Aim of the exercise:
Can you pick up the grilled chicken and quinoa tabbouleh recipe below after the last preparation step shown and write the remaining steps?
++++ Passage provided
Grilled Chicken Breast with Quinoa Tabbouleh and Lemon Yogurt Sauce

This is an example of a meal that Solin would create to include in your personalized meal plan.

Grilled Chicken Breast with Quinoa Tabbouleh and Lemon Yogurt Sauce

YOUR SOLIN GENERATED RECIPE

Grilled Chicken Breast with Quinoa Tabbouleh and Lemon Yogurt Sauce

Tender grilled chicken breast served over a vibrant quinoa tabbouleh and drizzled with a zesty lemon yogurt sauce for a refreshing, creamy finish.

NUTRITION

567kcal
Protein
54.8g
Fat
21.0g
Carbs
40g

SERVINGS

1 serving

INGREDIENTS

5.5 oz Chicken Breast

3/4 cup cooked Quinoa

1/2 cup Nonfat Greek Yogurt

1 tbsp Extra Virgin Olive Oil

1/4 cup Fresh Parsley, chopped

1/2 cup Cucumber, diced

1/2 cup Cherry Tomatoes, halved

1 tbsp Lemon Juice

1 clove Garlic, minced

1/2 tsp Dried Oregano

PREPARATION

  • 1

    Season the chicken breast with salt, pepper, dried oregano, and half of the minced garlic.
++++++++
++++ Provided information
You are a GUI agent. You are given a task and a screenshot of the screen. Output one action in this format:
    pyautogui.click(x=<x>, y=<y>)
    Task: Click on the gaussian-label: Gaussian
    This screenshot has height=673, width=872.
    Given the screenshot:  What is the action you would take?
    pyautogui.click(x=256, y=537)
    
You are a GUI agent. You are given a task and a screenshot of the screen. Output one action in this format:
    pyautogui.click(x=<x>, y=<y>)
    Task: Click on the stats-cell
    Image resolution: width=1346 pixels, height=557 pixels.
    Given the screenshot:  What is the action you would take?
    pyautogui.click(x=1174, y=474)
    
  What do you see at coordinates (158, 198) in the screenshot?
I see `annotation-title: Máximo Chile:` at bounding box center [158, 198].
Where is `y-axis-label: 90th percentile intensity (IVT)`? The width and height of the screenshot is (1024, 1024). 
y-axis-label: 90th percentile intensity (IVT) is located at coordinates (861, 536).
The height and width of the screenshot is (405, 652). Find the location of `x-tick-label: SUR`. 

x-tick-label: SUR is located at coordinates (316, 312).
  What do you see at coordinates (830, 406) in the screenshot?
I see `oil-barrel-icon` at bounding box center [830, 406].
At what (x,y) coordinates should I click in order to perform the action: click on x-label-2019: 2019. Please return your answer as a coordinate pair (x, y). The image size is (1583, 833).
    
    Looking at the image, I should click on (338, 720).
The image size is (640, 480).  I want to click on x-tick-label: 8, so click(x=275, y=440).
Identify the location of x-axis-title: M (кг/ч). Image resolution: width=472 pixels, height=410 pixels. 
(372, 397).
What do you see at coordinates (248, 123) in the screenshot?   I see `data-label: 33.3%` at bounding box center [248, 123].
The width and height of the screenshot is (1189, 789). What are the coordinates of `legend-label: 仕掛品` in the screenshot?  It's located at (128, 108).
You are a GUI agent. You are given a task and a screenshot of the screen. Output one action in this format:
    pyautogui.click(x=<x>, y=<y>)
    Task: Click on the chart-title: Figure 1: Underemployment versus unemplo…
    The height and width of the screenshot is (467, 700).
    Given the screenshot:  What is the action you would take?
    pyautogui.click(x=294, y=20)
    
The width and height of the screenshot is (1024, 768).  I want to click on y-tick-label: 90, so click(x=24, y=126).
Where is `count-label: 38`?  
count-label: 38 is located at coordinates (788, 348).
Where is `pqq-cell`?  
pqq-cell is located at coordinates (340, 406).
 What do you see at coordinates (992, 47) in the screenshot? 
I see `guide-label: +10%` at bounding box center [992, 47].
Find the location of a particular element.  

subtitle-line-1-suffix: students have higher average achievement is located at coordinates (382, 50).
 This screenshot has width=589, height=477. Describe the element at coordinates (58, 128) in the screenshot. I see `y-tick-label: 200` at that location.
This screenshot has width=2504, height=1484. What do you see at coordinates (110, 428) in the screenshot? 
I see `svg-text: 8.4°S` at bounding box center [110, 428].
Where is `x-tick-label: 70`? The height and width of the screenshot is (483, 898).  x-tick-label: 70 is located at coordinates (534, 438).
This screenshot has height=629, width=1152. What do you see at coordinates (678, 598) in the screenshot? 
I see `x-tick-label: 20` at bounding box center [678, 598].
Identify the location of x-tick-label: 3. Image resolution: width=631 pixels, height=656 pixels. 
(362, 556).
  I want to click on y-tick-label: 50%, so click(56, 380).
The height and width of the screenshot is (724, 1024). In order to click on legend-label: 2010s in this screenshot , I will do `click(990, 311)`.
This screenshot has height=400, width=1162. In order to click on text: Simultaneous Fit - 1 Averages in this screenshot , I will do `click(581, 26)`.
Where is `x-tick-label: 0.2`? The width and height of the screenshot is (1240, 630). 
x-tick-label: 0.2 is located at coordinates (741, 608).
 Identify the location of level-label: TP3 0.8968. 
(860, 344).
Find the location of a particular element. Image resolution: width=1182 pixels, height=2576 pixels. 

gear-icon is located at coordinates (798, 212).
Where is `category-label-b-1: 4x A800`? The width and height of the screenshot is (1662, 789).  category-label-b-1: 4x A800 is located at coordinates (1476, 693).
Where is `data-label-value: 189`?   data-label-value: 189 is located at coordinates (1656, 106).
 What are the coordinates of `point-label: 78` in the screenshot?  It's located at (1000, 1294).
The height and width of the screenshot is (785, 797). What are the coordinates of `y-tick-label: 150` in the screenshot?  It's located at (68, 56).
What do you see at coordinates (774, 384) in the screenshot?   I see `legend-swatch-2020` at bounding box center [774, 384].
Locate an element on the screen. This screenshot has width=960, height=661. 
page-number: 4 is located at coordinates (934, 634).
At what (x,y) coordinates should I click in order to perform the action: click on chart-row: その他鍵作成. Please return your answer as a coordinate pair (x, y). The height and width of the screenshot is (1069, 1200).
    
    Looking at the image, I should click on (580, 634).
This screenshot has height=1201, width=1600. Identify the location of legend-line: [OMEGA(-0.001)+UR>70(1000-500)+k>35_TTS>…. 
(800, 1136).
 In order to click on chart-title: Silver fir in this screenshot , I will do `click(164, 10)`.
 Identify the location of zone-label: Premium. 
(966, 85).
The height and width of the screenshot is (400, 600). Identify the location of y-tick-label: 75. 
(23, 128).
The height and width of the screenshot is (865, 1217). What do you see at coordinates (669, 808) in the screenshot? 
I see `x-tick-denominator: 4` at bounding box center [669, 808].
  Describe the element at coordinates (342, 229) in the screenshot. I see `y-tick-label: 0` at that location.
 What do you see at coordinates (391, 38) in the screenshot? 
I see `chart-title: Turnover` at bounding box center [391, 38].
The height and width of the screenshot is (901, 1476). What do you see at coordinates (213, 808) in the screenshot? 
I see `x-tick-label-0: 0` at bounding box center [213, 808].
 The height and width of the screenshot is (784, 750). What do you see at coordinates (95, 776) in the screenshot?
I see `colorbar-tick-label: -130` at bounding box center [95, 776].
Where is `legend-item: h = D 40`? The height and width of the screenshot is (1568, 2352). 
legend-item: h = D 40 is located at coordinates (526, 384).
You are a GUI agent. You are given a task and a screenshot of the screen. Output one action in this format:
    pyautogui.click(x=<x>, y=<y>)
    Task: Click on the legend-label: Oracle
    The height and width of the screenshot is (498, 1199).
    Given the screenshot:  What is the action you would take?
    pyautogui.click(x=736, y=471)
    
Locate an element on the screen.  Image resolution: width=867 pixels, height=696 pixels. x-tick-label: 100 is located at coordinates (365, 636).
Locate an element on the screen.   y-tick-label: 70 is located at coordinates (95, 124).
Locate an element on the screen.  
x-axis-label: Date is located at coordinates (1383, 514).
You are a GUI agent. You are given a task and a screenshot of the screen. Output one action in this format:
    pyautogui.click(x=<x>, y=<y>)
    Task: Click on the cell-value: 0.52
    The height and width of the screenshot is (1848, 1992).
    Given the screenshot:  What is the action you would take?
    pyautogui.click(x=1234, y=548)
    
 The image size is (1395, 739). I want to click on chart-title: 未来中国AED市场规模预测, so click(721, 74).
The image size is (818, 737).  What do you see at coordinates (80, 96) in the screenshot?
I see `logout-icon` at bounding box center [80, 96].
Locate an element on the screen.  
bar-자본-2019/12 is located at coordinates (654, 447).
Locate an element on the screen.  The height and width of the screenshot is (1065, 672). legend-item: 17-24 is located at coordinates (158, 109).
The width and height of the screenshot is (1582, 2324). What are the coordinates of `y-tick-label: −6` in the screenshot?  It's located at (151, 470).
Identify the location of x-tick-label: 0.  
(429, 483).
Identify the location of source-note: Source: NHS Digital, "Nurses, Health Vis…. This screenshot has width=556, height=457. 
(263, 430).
++++++++
Exercise response:
  • 2

    Grill the chicken over medium-high heat for 6-7 minutes per side or until the internal temperature reaches 165°F.

  • 3

    In a medium bowl, combine the cooked quinoa, diced cucumber, halved cherry tomatoes, and chopped parsley.

  • 4

    Whisk together the extra virgin olive oil and half of the lemon juice, then toss with the quinoa mixture to create the tabbouleh.

  • 5

    In a small ramekin, mix the nonfat Greek yogurt with the remaining lemon juice and the rest of the minced garlic to make the sauce.

  • 6

    Slice the grilled chicken and serve it over the quinoa tabbouleh.

  • 7

    Top the dish with a generous dollop of the lemon yogurt sauce and serve immediately.